*** SUPPLIED RECORDS Section Begins ***
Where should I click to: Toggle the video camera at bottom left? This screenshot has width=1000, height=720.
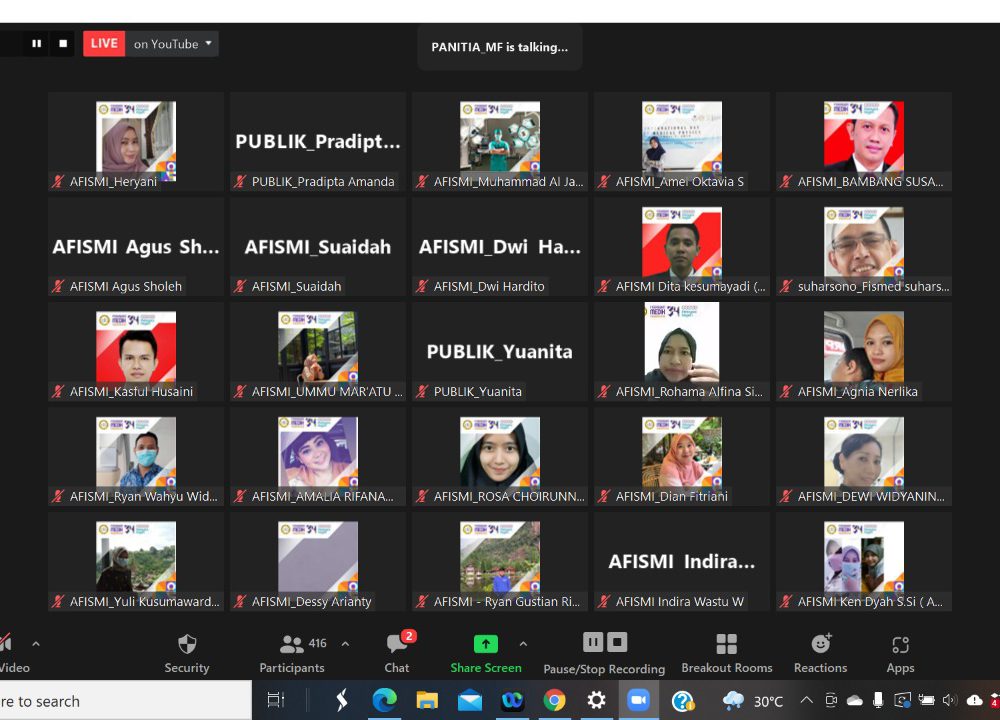8,652
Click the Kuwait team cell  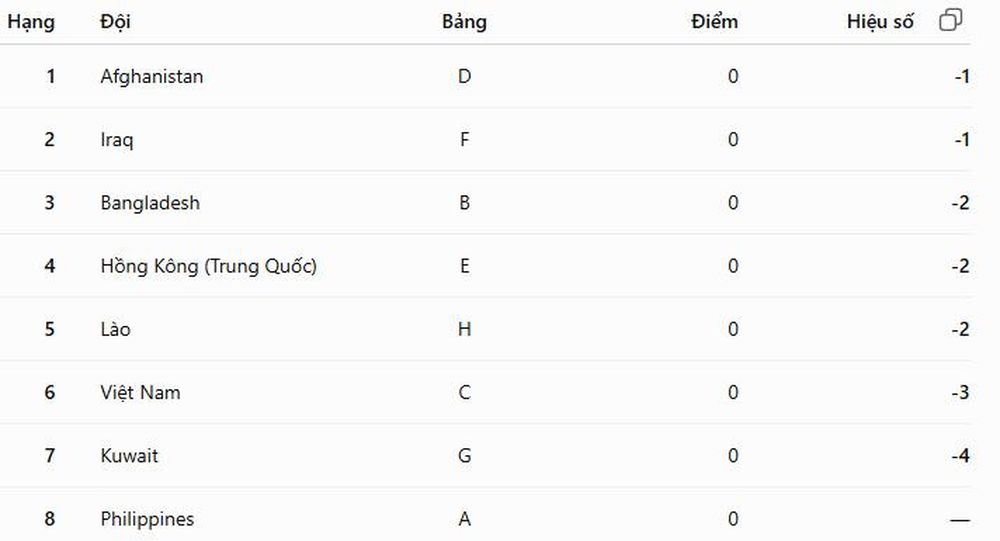pyautogui.click(x=129, y=456)
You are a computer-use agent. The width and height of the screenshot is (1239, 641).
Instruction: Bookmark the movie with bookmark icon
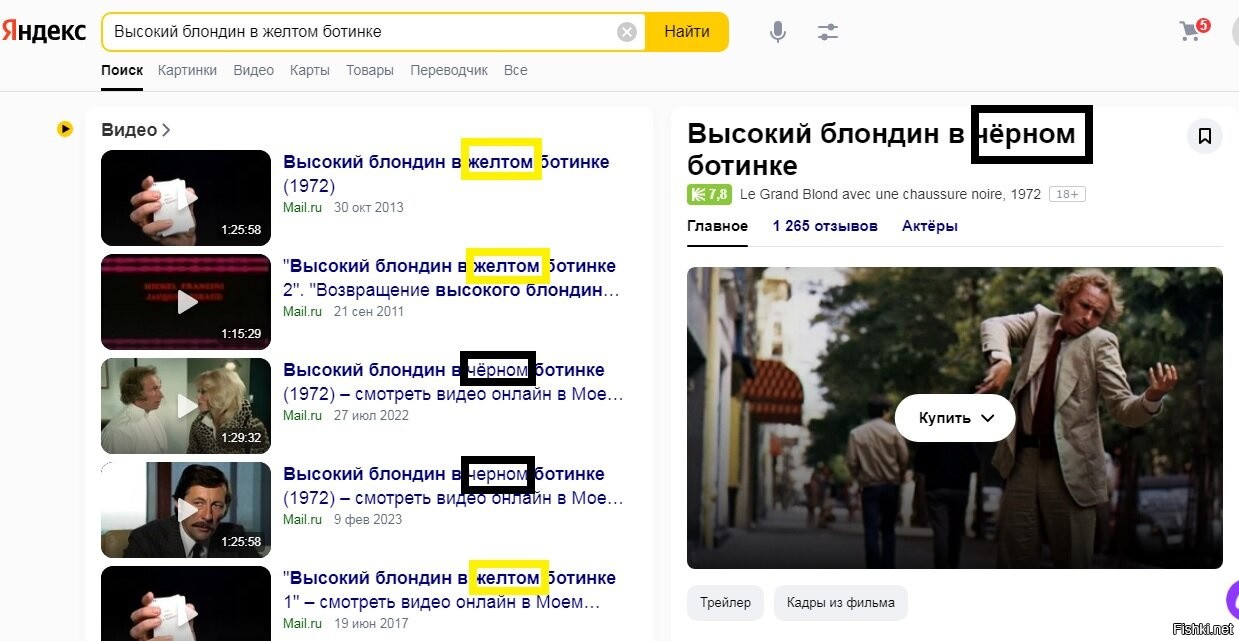tap(1204, 136)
*** SUPPLIED RECORDS Section Ends ***
When the line that holds "Instruction: Bookmark the" is reached, begin duplicating exactly, and continue through the last line of the listing, skipping the pictures; output nothing else.

Instruction: Bookmark the movie with bookmark icon
tap(1204, 136)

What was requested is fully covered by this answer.